De sérieux bémols viennent malheureusement entacher la réussite totale du film : une réalisation prétentieuse et emplie de préciosité, surtout dans un montage inutilement alambiqué à la Pulp Fiction qui alourdit l’ensemble et ne va pas directement à l’essentiel. Autre réserve, de taille : la direction artistique avec sa photographie vert-de-gris, dans les clairs obscurs contrastés, sans arrêt en surexposition. Idéal pour les nombreux gros plans sur le visage du « héros » mais gênant quand c’est appliqué à toute l’heure 36 que dure le métrage. N’est pas Terrence Malick qui veut… Les seconds rôles sont peu développés (François Damiens est sacrifié dans le troisième acte, Soualem est peu crédible et carrément vulgaire en grosse brute…) Le film n’est donc pas parfait… Big deal !...
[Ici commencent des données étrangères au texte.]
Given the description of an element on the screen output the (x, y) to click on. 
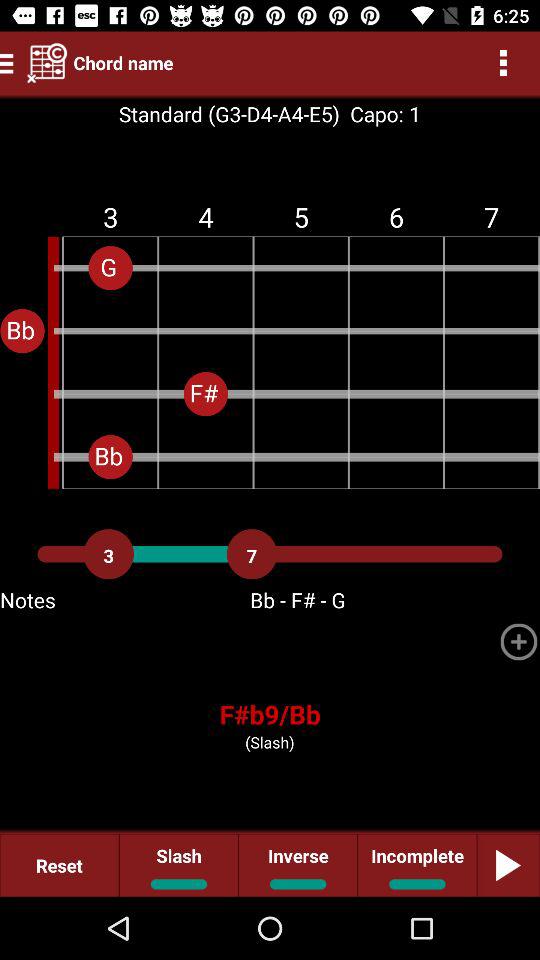
open the icon to the right of notes icon (518, 642)
Given the description of an element on the screen output the (x, y) to click on. 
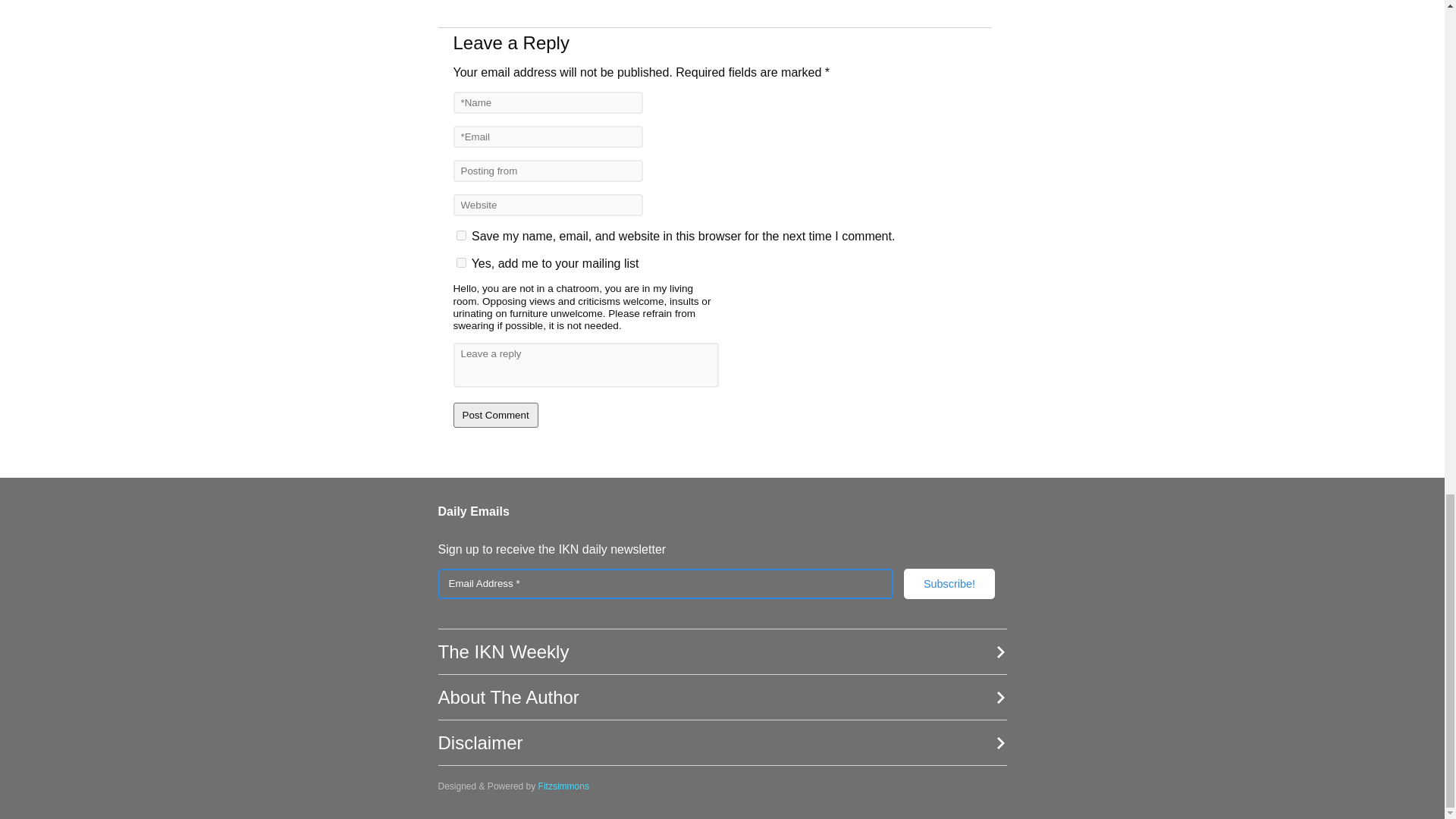
Fitzsimmons (563, 786)
Post Comment (495, 414)
Subscribe! (949, 583)
Post Comment (495, 414)
1 (461, 262)
About The Author (722, 697)
yes (461, 235)
Email Address (665, 583)
Subscribe! (949, 583)
Given the description of an element on the screen output the (x, y) to click on. 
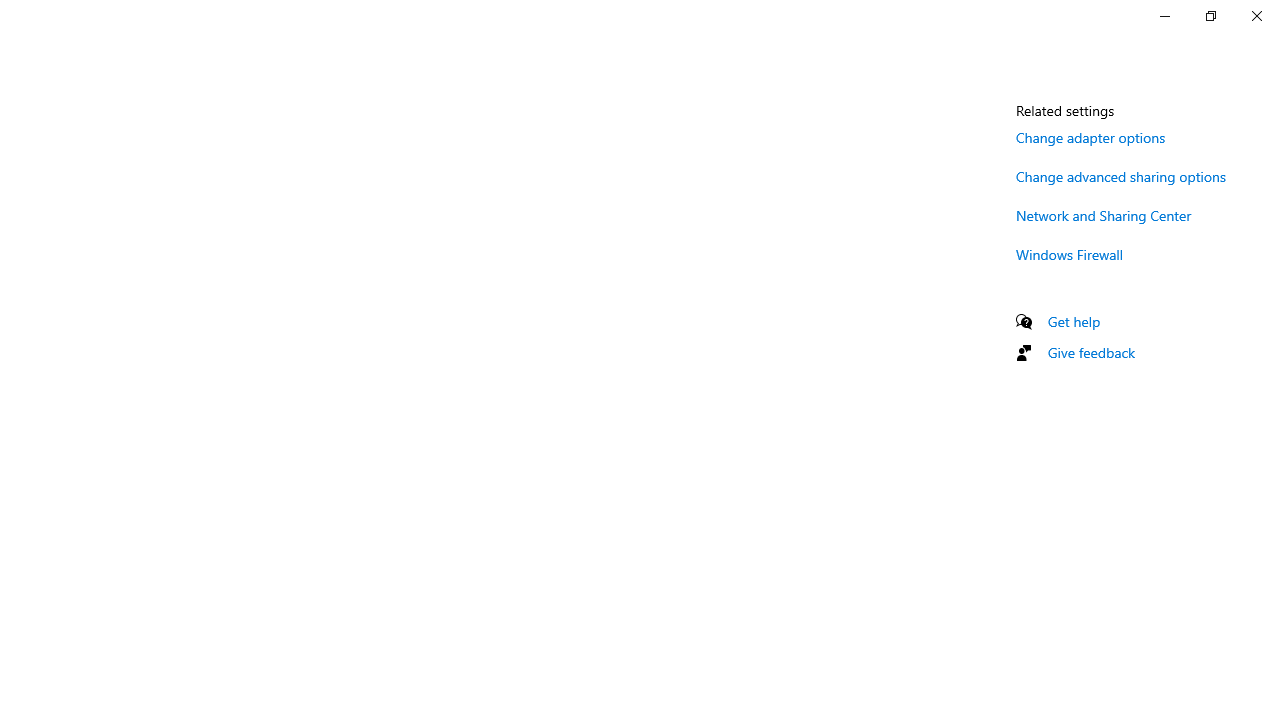
Change advanced sharing options (1121, 176)
Get help (1074, 321)
Change adapter options (1091, 137)
Minimize Settings (1164, 15)
Windows Firewall (1069, 254)
Close Settings (1256, 15)
Restore Settings (1210, 15)
Give feedback (1091, 352)
Network and Sharing Center (1103, 214)
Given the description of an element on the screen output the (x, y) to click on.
JCVD aura au moins le mérite de réhabiliter Van Damme auprès de ceux qui l’avaient déjà jugé et condamné sans procès équitable. Pour les autres qui, comme l’auteur de ces lignes, sont acquis à sa cause parce qu’ils connaissent sa carrière, JCVD sera une preuve de plus du talent, de l’humour et, oui, disons-le sans crainte, de l’intelligence de l’acteur. Ceux qui l’ont vu à l’œuvre depuis quelques années dans Replicant (2000) et In Hell (2003), de Ringo Lam, ou encore dans Wake Of Death (2004) de Philippe Martinez savent pertinemment à quel point l’acteur a énormément progressé dans son jeu depuis ses débuts de star internationale dans Black Tiger et Bloodsport (tous deux de 1987). Trois œuvres qui éclipsent facilement les quelques navets tournés à la va-vite pour payer les impôts (The Order en 2001, Derailed en 2002, Second In Command en 2006, The Shepherd en 2007…) Dans le film de Martinez, la ressemblance physique, l’économie de paroles, l’émotion qui passe uniquement par le visage et le regard faisaient penser immanquablement à un autre TRES grand acteur controversé… Son nom est Alain Delon ! Un acteur qui, comme par hasard, aurait lui aussi bien besoin de remettre les pendules à l’heure vis-à-vis de son image publique détestable. Espérons que le film de Mabrouk El Mechri aura, en plus de ses mérites évoqués plus haut, et malgré ses gros défauts, celui de redonner un coup de fouet à la carrière moribonde de Jean-Claude. Espérons que Van Damme puisse enfin concrétiser son vieux projet du nom de Kumite son deuxième film de réalisateur, perdu dans les limbes du development hell depuis 5 ans. Il est grand temps que les réalisateurs et producteurs d’Hollywood ou d’ailleurs se réveillent et soient un peu plus aware… Van Damme le mérite. Le gros Steven Seagal presque soixantenaire n’a qu’à bien s’accrocher à sa queue de cheval.